Is there any chance that AWS cloudwatch might go down and we may loose the monitoring capability?
Do we need to have a monitoring mechanism to check the Cloudwatch health?
Thanks
AWS Cloudwatch isn't run on your instances. Its infrastructure is fully managed by Amazon and independent from your VPC. You can see it as a SaaS (Software as a Service).
So you don't have to worry about that. For more informations, please see: https://aws.amazon.com/cloudwatch/
Cloudwatch collects data from the host OS, where your VMs are actually running.
If the physical server had a significant issue both cloudwatch and your VM would go down but in that case the VM would get started automatically on another physical server.
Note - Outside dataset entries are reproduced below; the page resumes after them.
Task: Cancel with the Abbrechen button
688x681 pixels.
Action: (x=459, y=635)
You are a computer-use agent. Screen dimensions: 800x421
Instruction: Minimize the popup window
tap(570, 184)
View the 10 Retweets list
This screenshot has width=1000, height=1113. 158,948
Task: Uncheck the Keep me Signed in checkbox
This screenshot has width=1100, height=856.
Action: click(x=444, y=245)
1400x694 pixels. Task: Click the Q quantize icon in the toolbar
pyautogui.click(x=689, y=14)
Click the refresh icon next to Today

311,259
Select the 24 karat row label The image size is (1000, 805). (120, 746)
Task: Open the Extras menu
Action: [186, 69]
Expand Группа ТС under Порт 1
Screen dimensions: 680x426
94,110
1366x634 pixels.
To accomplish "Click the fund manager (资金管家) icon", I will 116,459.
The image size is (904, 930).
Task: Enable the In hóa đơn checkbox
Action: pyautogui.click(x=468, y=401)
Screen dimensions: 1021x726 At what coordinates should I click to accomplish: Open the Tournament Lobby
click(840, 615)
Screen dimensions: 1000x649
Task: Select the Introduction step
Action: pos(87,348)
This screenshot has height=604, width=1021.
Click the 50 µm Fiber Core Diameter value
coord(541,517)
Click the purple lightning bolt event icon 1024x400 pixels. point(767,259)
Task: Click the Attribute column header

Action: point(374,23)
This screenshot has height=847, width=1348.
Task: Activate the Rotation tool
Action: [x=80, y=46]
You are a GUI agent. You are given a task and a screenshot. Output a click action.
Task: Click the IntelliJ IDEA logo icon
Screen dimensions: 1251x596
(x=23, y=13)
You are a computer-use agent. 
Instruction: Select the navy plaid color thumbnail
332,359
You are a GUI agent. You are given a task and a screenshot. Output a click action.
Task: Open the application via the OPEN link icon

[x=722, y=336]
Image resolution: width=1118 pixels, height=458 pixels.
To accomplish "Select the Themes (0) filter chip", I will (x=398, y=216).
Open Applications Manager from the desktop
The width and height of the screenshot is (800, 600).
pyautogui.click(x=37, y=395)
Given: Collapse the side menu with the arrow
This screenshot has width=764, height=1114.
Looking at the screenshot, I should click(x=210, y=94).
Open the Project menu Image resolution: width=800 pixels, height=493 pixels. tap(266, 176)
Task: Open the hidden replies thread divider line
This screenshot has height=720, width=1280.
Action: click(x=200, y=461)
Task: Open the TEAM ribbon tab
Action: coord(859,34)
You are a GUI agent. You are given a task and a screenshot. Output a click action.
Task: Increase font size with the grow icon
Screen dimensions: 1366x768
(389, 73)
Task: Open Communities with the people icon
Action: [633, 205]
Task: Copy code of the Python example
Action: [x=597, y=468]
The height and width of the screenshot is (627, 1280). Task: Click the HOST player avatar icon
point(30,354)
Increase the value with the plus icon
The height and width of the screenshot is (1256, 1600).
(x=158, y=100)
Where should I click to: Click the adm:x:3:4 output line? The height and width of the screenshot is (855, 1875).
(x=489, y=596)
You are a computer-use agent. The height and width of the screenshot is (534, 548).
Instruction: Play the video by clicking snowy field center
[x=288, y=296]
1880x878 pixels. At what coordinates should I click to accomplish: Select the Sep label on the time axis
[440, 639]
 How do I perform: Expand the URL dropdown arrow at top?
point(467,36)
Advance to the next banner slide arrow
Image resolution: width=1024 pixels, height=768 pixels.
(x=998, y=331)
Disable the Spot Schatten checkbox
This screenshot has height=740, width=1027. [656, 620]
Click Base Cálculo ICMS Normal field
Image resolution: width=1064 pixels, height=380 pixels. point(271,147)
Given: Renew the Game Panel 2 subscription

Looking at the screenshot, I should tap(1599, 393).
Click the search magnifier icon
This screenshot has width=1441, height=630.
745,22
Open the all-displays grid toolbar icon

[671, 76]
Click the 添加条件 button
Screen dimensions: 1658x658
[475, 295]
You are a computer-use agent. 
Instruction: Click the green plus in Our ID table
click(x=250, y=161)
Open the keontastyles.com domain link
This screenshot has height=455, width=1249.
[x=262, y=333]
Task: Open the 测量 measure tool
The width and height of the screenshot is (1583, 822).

In such a case, recovery would be usually quite quickly.
You don't need to check Cloudwatch at all because AWS handles that but you could add alerts for things such as CPU usage on your VMs.
Because Cloudwatch doesn't run on your machines it can't know some things such as memory usage, disk space usage or others so if you need more advanced monitoring capabilities you might consider running something like collectd inside your virtual machine.
Just wondering if the AWS cloudwatch runs on the same VPC where i have all my applications are running?
If you chose to install CloudWatch Agent on your EC2 then only it runs in your EC2 and thus in the VPC your EC2 is provisioned.
CloudWatch service that publishes/maintain logs, metrics, alarms etc is managed by AWS and runs outside your VPC.
CloudWatch has a SLA of 99.9%
https://aws.amazon.com/cloudwatch/sla/
Is there any chance that AWS cloudwatch might go down and we may loose the monitoring capability?
CloudWatch like any other service can have outages and it did have some in the past but I have never seen any data getting lost, only temporarily not being available or slow to retrieve during the outage.
Do we need to have a monitoring mechanism to check the Cloudwatch health?
SLA is already 99.9% for CloudWatch Service so chances of catching a blip is very rare on your own monitoring mechanism.
If you are using CloudWatch Agent then consider checking health of agent to make sure it is in running state (you can use AWS System Manager Run command).

How does the Amazon CloudWatch work?

Suppose I have an EC2 instance, which I understood is a VM instance. So if I enable CloudWatch for this EC2 instance, should this monitoring capabilitiy offered by CloudWatch added into my EC2 instance, or it is just running in the hypervisor like XEN?
Thanks.
CloudWatch monitoring is always enabled by default for every EC2 instance at 5-min granularity. What you can enable is detailed monitoring which means you get 1-min observation granularity and aggregate metrics. Default monitoring at 5-min level is free, but detailed monitoring costs money.
Out-of-the-box CloudWatch metrics are measured at hypervisor level and you do not need to do anything to turn them on. See more info on what metrics are available here: http://docs.aws.amazon.com/AWSEC2/latest/UserGuide/using-cloudwatch.html
Things like memory utilization and disk space can't be measured at hypervisor level so CloudWatch distributes a simple package with scripts that can be installed on the instance (Linux or Windows.) Those scripts report the data as custom metrics which also costs money. See http://docs.aws.amazon.com/AmazonCloudWatch/latest/DeveloperGuide/mon-scripts.html
It is monitored at the hypervisor layer. Aamazon generally will not look into the instance at VM layer so they can't monitor some feature such as memroy usage at the VM.